Two more jobs? Three more? There was the suburban specialty coffee shop with the ex-army boss and his wife. Working 25 hours a week and cooking again I started getting some semblance of shit together. I made some beautiful coffee there. And calmed down a little. Breaking up with my now ex-fiance had clearly, at this point in self-reflection, had me go just a little fucked up. Sitting at home on New Years Eve smashing back the best part of a 24 box of beer and staring up at fireworks in the sky can bring about it’s own special brand of insight. Time to get my shit together. I think I might be drinking too much. Coughing, then staring down at my yellowed fingers I thought it might pay to add smoking to that list as well. And procrastination. There was way too much of that going around.

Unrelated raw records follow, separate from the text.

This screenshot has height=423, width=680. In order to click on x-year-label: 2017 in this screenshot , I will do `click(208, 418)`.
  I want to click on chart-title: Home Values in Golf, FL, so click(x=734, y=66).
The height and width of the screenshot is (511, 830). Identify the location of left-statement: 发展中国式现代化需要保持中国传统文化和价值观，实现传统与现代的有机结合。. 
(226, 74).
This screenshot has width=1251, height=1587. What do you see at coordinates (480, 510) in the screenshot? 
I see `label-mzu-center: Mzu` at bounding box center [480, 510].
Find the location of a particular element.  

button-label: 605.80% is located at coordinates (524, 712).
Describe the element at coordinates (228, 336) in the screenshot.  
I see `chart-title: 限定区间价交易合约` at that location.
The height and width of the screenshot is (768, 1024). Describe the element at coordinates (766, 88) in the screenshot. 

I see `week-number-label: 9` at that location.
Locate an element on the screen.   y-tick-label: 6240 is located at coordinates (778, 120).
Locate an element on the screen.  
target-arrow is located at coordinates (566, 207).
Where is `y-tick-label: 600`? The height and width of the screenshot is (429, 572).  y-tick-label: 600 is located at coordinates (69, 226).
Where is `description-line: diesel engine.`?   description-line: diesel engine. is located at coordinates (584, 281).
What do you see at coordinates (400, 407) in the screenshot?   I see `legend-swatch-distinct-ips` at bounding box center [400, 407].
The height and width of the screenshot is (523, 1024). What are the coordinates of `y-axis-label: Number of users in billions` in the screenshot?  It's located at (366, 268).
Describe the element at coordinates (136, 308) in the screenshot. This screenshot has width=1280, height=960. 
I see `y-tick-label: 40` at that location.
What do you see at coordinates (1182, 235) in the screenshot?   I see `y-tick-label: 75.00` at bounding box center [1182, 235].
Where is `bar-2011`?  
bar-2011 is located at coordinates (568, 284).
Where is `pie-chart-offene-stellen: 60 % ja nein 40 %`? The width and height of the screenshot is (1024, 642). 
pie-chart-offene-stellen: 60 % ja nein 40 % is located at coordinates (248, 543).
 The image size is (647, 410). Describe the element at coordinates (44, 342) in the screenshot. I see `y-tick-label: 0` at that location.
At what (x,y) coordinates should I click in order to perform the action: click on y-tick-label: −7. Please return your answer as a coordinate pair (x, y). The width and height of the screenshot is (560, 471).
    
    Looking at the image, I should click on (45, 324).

“The domain name for your blog …” Fuck had it been a year already? Two years and no words and I’m paying this $34 because I’m sure I’ll start writing again I just can’t seem to get past this block but I got ideas man. I got recipes. After this beer. After this cigarette. I love cooking. Just not so much that I want to keep writing about it. I want to pivot, turn to something else that I’m confident in. Like coffee. I want to write about coffee. But I’ve got to stop drinking. Got to stop smoking. Got to start writing. This is getting embarrassing. It’s been over three years now. And I haven’t written a witty story yet. And I know now there won’t be a recipe at the bottom.
“The domain name for your blog strivefortone.com is about to expire soon …”
She said “hey”. Dechen said hey. I didn’t even know how to pronounce that name. Her profile looked cute. “Looking for a partner in crime” it said. I could get criminal I guess. But I didn’t even know what she looked like. All her profile pictures were weird ones of her in a bumper car or dressed up for Day of the Dead. We messaged back and forth. A day later we were Facetiming. I told her a witty story. She laughed and a week later we had coffee. A week after that we made pasta, kneading the dough and rolling it out. We made pesto together, we ate together, laughed and joked together. She wasn’t ready though. Not yet. Her wall was too high and I couldn’t climb over.
But brick walls are there for a reason. There to prove how much you want something. But it wasn’t like I “wanted” her. I just couldn’t stop thinking about her. So we tried again. And she said no again. And then I tried again. And she said no once more. I kept climbing but I couldn’t reach the top.
I got a tattoo. I grew a beard. I gave up smoking then realised I’d have to give up drinking too. I played ukulele with her on her couch, outside on her balcony. I listened while she spoke of her flatmate. I counselled her on how to deal with him. I sold her my iPad. Taught her how to use it though we both knew she knew how the damn thing worked. We watched Game of Thrones and once I brought around an entire picnic, with three different styles of pork, and I slept on her couch because I went well overboard with the food and it scared the shit out of her. She wasn’t ready yet. Not yet.
Then she went to Italy, and we spoke some more, and we talked in the morning then said good night before we slept. We were nine hours apart and closer than we had ever been before and when she returned home, that day in January, I finished work early, caught a taxi to her house, and kissed her full on the lips for the first time in forever.
A year later I proposed. Six months more and we were married. Four months later and I got an email.
“The domain name for your blog strivefortone.com is about to expire soon …”
And I thought to myself “fuck this it’s time to write.”